An Evaluation Guide for Technology Decision Makers

Table of Contents

  1. Summary
  2. Vulnerability Management Primer
  3. Report Methodology
  4. Decision Criteria Analysis
  5. Evaluation Metrics
  6. Key Criteria: Impact Analysis
  7. Analyst’s Take
  8. Appendix

1. Summary

Vulnerability management tools scan your IT estate to help identify and mitigate security risks and weaknesses. These tools can facilitate the development of a more comprehensive vulnerability management program. Leveraging people, processes, and technologies, successful initiatives effectively identify, classify, prioritize, and remediate security threats.

A security vulnerability is a weakness that can compromise the confidentiality, integrity, and availability (CIA) of information. Attackers are constantly looking to exploit defects in software code or insecure configurations. Vulnerabilities can exist anywhere in the software stack, from web applications and databases to infrastructure components such as load balancers, firewalls, machine and container images, operating systems, and libraries. This includes code used in the CI/CD pipeline as well as the infrastructure-as-code (IAC) that defines the compute, network, and storage infrastructure.

Recent cybersecurity events have exposed widespread vulnerabilities involving the exploitation of zero-day malware and unknown weaknesses. Threat actors continually discover new exploitation tactics, techniques, and procedures (TTPs) to take advantage of weaknesses throughout integrated systems. Moreover, identifying breach paths is increasingly complicated due to the widespread adoption of ephemeral services.

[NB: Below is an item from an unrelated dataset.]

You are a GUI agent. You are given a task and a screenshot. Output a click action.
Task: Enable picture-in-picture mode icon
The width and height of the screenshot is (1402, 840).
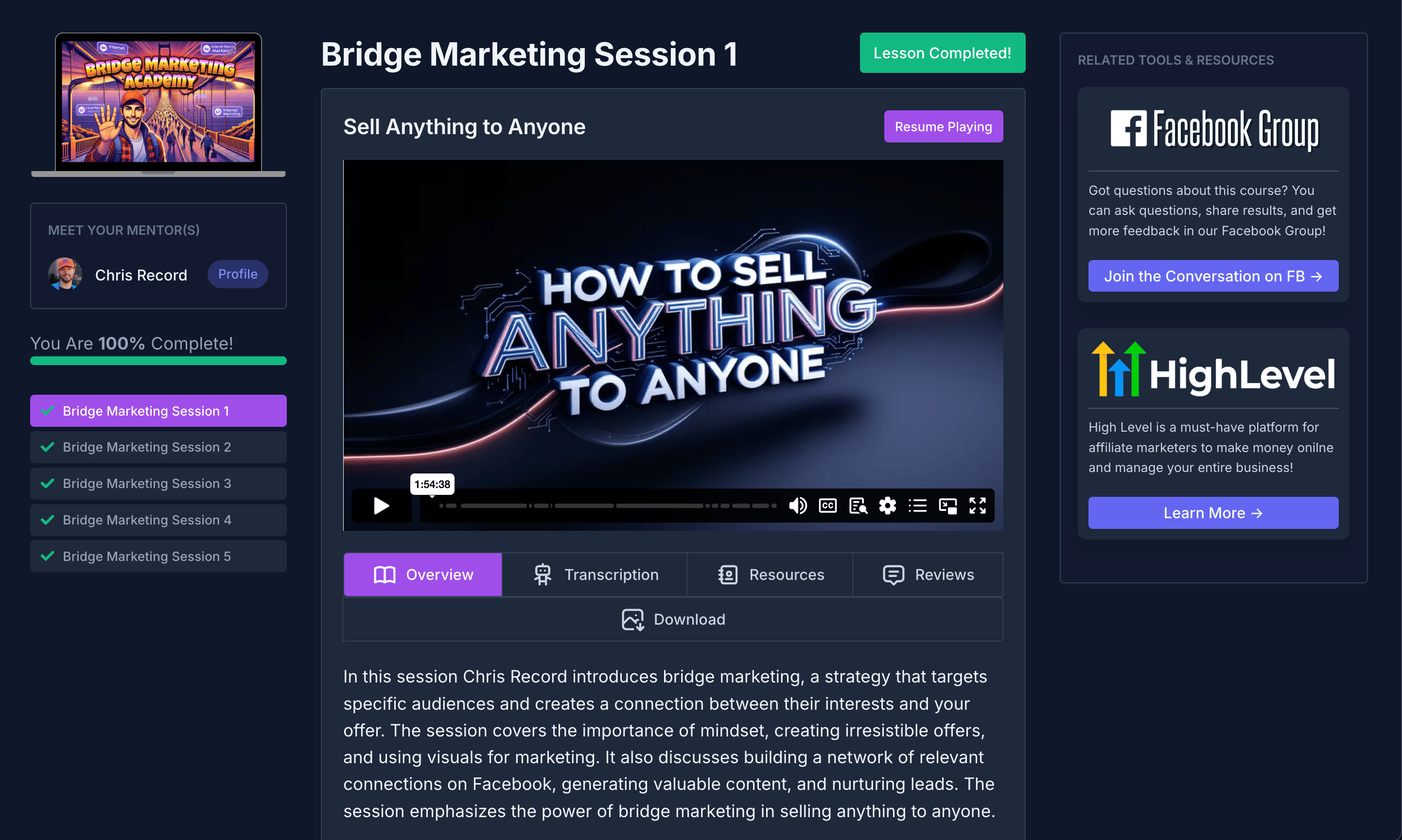tap(947, 506)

Vulnerability management solutions should provide end-to-end visibility of the protect-surface by aggregating both platform and application risks in a single pane of glass, while leveraging prioritized remediation based on business risk and threat context for efficiency. Containerized workloads deployed via DevOps pipelines have unique security requirements that demand a fully integrated vulnerability assessment to be automated into cloud platform services running containerized workloads.

The path to a mature security posture starts with the ability to identify vulnerabilities in software code, third-party libraries, and at runtime. In addition, the cloud platform used to host your applications should be scanned for misconfigurations. This requires the use of policy configuration baselines, benchmarks, and compliance standards that apply to both the infrastructure and the code used to build it. As organizations implement security guardrails early in the software development lifecycle (SDLC), they can take advantage of cloud-native culture to ensure network and security tools are used throughout all phases of the SDLC.

This GigaOm report explores the key criteria and emerging technologies that IT decision makers should evaluate when choosing a vulnerability management solution. The key criteria report, together with the GigaOm radar report that evaluates relevant products, provides a framework to help organizations assess the solutions currently available on the market and how these tools fit with their requirements.

How to Read this Report

This GigaOm report is one of a series of documents that helps IT organizations assess competing solutions in the context of well-defined features and criteria. For a fuller understanding consider reviewing the following reports:
Key Criteria report: A detailed market sector analysis that assesses the impact that key product features and criteria have on top-line solution characteristics—such as scalability, performance, and TCO—that drive purchase decisions.

GigaOm Radar report: A forward-looking analysis that plots the relative value and progression of vendor solutions along multiple axes based on strategy and execution. The Radar report includes a breakdown of each vendor’s offering in the sector.

Vendor Profile: An in-depth vendor analysis that builds on the framework developed in the Key Criteria and Radar reports to assess a company’s engagement within a technology sector. This analysis includes forward-looking guidance around both strategy and product.